L’autista “sportivo” parte dal presupposto di essere l’unico a saper condurre una macchina: si sente il migliore, gli altri sono solo pericoli ambulanti oppure ostacoli da superare. Se va di fretta, si arroga il diritto di azzerare le distanze di sicurezza e tallonarti lampeggiando con i fanali finché non ti togli di mezzo; può parcheggiare in seconda, terza, quarta fila, o peggio sul marciapiede; può uscire dalle soste o svoltare senza usare frecce; si attacca al clacson se non parti in quarta non appena scatta il verde; è convinto di avere sempre priorità assoluta, come l’ambulanza – che spesso segue, per scavalcare tutti e uscire dal traffico. È campione di road rage, ossia di esplosioni di rabbia al volante. Per l’autista sportivo i semafori sono decorazioni urbane, la corsia di emergenza una preferenziale, i pedoni oggetti in movimento da schivare, i ciclisti prede da inseguire. Di questi soggetti le nostre strade sono piene: in genere si tratta di uomini dotati di macchine gigantesche come jeep o suv, ma non lasciamoci incantare dagli stereotipi, perché di esemplari così se ne trovano tantissimi e tutti diversi. Personalmente, mi è capitato più volte di cedere per paura il parcheggio a donne con la bava alla bocca, sopraggiunte a bordo di city car o utilitarie sgangherate e pronte a passare alle mani.
Io stessa ammetto di essermi colta più volte nell’azione di verificare chi fosse alla guida di un’auto che mi era d’intralcio, chiedendomi rabbiosamente “chi sarà mai, un vecchio o una donna?”: una domanda retorica pregiudiziale del tutto indotta che è, per me, un campanello d’allarme gravissimo. Anche alle donne capita di avere pensieri discriminatori nei confronti di altre donne al volante: a forza di sentirci ripetere che non siamo capaci e poi lusingare quando facciamo le coatte alla guida, ci siamo convinte che è vero, che gli uomini sono piloti migliori, che bisogna imitarli per guidare bene, che lo stile al volante ha sul serio a che fare col genere.
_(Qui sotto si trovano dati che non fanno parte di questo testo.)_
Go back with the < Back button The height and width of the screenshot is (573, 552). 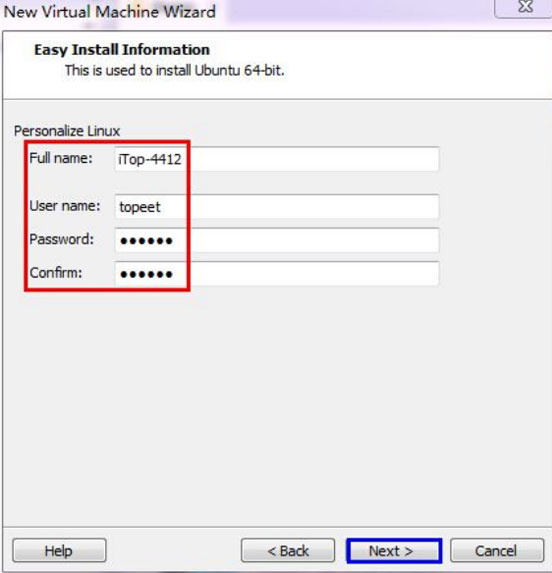click(288, 550)
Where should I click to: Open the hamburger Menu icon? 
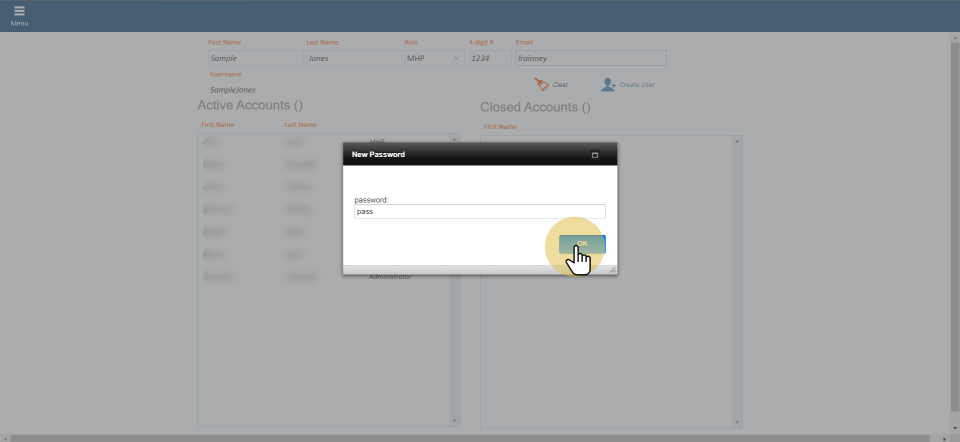pyautogui.click(x=19, y=12)
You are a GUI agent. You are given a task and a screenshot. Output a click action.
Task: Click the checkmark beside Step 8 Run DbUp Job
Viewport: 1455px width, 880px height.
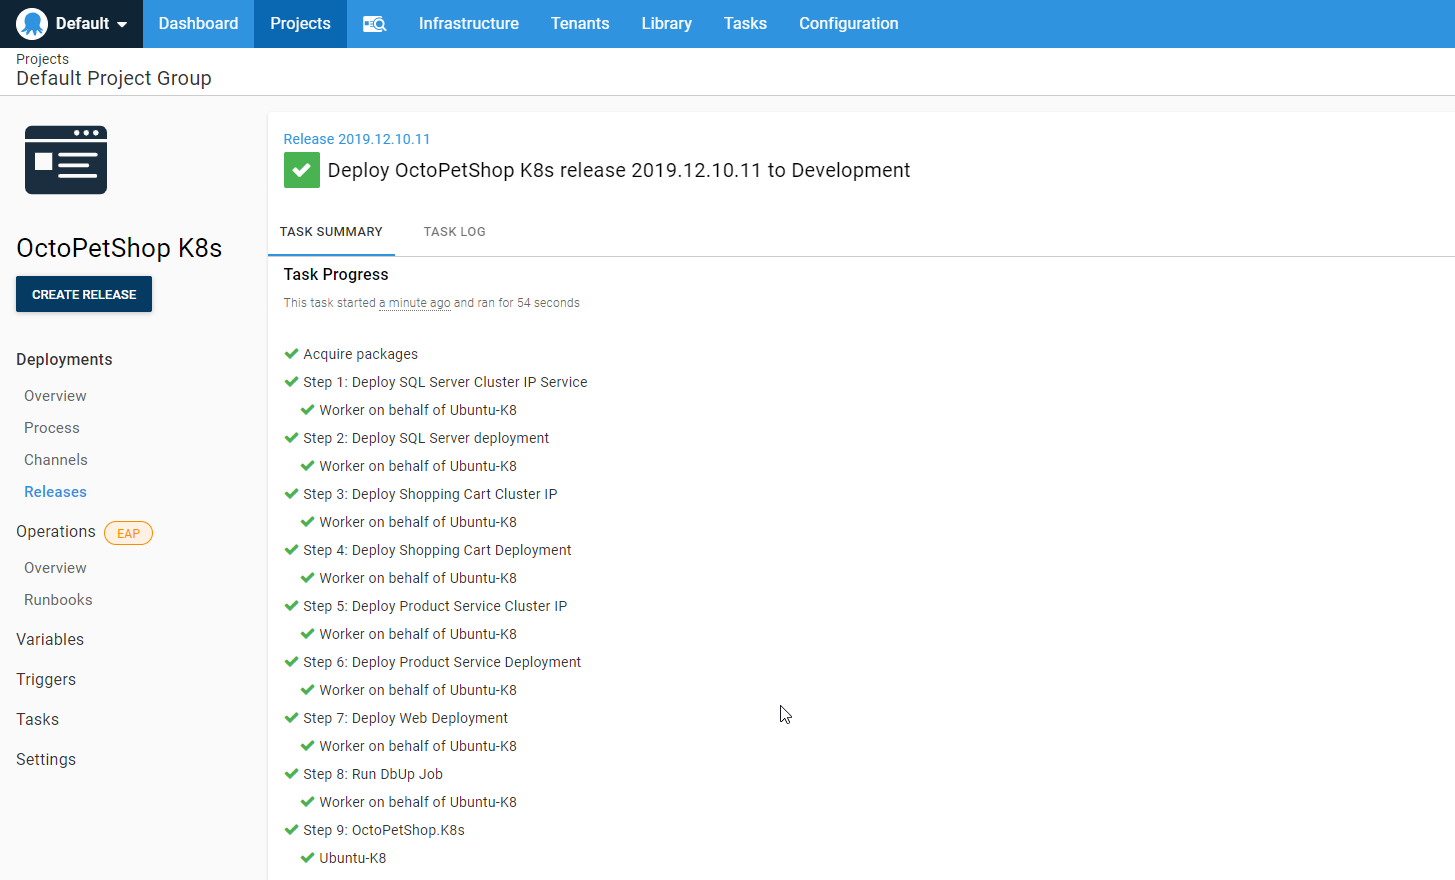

Un altro sintomo della “guida sportiva” è il bisogno incontrollabile di inveire contro gli altri automobilisti – abitudine tipica dei romani. Gente, Hot-Water-Discover dell’ultimo minuto: è inutile che urliate, l’abitacolo è insonorizzato, non possono sentirvi! Ma la conduzione emotiva non è un’abitudine facile da mollare, soprattutto perché chi la tiene ne è fiero. Infatti, quando scendono dalla macchina, gli autisti “sportivi” non abbandonano mica la loro prepotente presunzione: sono quegli stessi pedoni che attraversano di spalle, senza guardare, in punti ciechi, ignorando le strisce, e poi ti aggrediscono se inchiodi oppure non li fai passare – la strada è loro dominio, non importa da che parte stiano.
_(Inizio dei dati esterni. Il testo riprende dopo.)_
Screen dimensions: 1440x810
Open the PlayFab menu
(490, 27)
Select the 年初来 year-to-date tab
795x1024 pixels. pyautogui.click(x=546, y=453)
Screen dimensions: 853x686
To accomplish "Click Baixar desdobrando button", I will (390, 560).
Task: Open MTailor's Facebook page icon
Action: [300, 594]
Personalmente, ho deciso da tempo di dismettere questo atteggiamento, in favore di uno stile di guida meno eccessivo e sconsiderato, e più rispettoso delle regole. Andare lenti e ragionare con calma sul da farsi, rispettare i limiti, anche consentendoci di essere indecisi, è comunque meno pericoloso che aggirarsi con fare predatorio, aggrappati alla sciocca convinzione di avere sempre tutto sotto controllo. No, amici e amiche, non potrete mai essere certi al 100% della vostra infallibilità in macchina: chi sostiene il contrario è il vero pericolo ambulante. In macchina bisogna essere attenti, non convinti.
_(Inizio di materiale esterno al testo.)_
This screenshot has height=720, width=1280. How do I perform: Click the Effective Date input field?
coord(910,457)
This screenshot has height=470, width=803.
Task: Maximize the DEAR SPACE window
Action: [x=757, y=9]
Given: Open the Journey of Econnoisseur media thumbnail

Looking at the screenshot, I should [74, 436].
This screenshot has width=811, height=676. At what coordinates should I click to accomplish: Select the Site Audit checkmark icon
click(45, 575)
Questo moltissime donne lo sanno già: la nostra prudenza alla guida è così rinomata, e viene utilizzata così spesso per rispondere al motto maschilista “donna al volante, pericolo costante”, che ha finito per perdere la sua efficacia retorica e trasformarsi in un luogo comune. C’è chi suggerisce di vendicarsi della discriminazione gioendo silenziosamente di polizze più basse: come riporta anche CBS News, gli uomini nella loro vita pagano assicurazioni in media molto più alte delle donne. Ma le analisi statistiche delineano un fenomeno decisamente più complesso, variabile e contraddittorio di una frase fatta. Quest’anno l’ANSA ha riconfermato la suddetta tendenza, in riferimento ai dati ISTAT sul 2016 e a quelli del Centro Studi Continental Italia: solo un quarto degli incidenti stradali, ossia il 26,6%, è causato da donne. Tuttavia, dal 1981 al 2016 il coinvolgimento delle donne nei sinistri come attori passivi della circolazione stradale è aumentato del 36%. I dati ISTAT sul 2017 invece non producono un raffronto tra tendenze maschili e femminili, se non quando, in riferimento alla diminuzione del tasso di incidenti, riportano che il numero di feriti gravi è comunque stabile e conta molti più uomini che donne. In questi anni altri studi hanno riscontrato aspetti diversi, spesso contraddittori. Nel 2011 il quotidiano britannico DailyMail riferiva che le donne sono piloti peggiori degli uomini: secondo una ricerca fatta su 6,5 milioni di incidenti automobilistici negli Stati Uniti avvenuti tra il 1998 e il 2007, le donne passano molto meno tempo alla guida degli uomini – in media, guidano il 40% delle volte – ma sono coinvolte in molti più incidenti, soprattutto in scontri presso incroci. Invece l’Insurance Institute for Highway Safety, una non-profit creata dalle compagnie assicurative americane per diminuire il tasso di incidentalità, analizzando i dati del U.S. Department of Transportation’s Fatality Analysis Reporting System sul 2015, ha riscontrato che il 71% degli incidenti mortali si devono agli errori degli uomini, che tendono maggiormente a pratiche rischiose – come guidare senza cintura o in stato di ebbrezza -; e analizzando i dati sul 2016, ha confermato che gli uomini sono più frequentemente protagonisti di sinistri per eccesso di velocità, mentre le donne ne sono troppo spesso vittime.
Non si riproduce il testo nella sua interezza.